China's credit growth expected to continue

Tracy Li
HSBC study says monetary conditions in China have improved recently due to supportive policies and credit easing will support the post-COVID-19 growth rebound. 
Tracy Li

Monetary conditions in China have improved recently due to supportive monetary policies and the acceleration in credit growth is set to continue, according to an industry study.

Thanks to lower interest rates, increased liquidity through a lower reserve requirement ratio (RRR) and higher issuance of corporate bonds and loans, the country has seen much credit easing and that will support the post-COVID-19 rebound in growth according to HSBC’s global research team.

The banking giant predicts that headwinds to growth from both domestic and external fronts will prompt China to continue to step up monetary easing in the coming quarters.

Credit growth will continue to expand, particularly growth related to infrastructure investment, and HSBC expects China's central bank to further lower both the loan prime rate and deposit rate by 30 basis points this year.

A 52-basis-point cut to RRR is also expected within this year.

The People's Bank of China has reduced the reserve requirement ratio for financial institutions three times this year, releasing a total of 1.75 trillion yuan (US$245.4 billion) into the banking system.

The bank also expects more targeted support for hard-hit businesses, especially manufacturing firms and small and medium-sized enterprises, to help them remain operating through targeted credit easing and a lower tax burden.

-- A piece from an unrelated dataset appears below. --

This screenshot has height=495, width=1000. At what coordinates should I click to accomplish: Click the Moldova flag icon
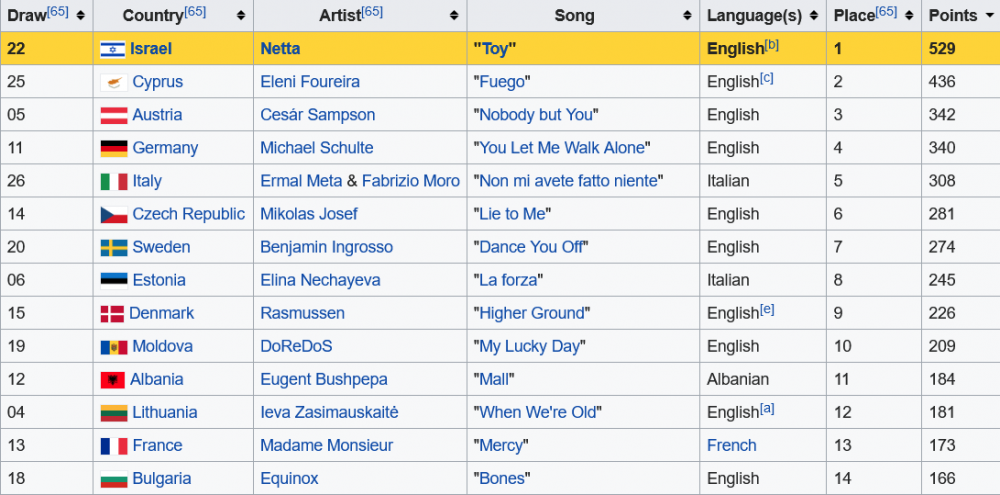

At the ongoing 13th National People's Congress, policymakers indicated their monetary policy goals are for broad money (M2) and total social financing (TSF) growth to be "significantly higher" than in 2019.

March and April have already seen noticeable pick-ups as M2 rose by double digits for the first time in three years (compared with 8.7 percent in 2019) and outstanding TSF rose by 12 percent in April (10.7 percent in 2019).

However, transmission of monetary policy will take time. Specifically, manufacturing investment, which is closely tied to short-term corporate debt issuance, is less likely to see a significant pick-up in the near term, as final demand and other factors such as profits and business confidence remain subdued, the study noted.

On the other hand, infrastructure investment, which is closely linked to long-term corporate debt, may see a boost to growth of over 10 percent year on year in the coming quarters.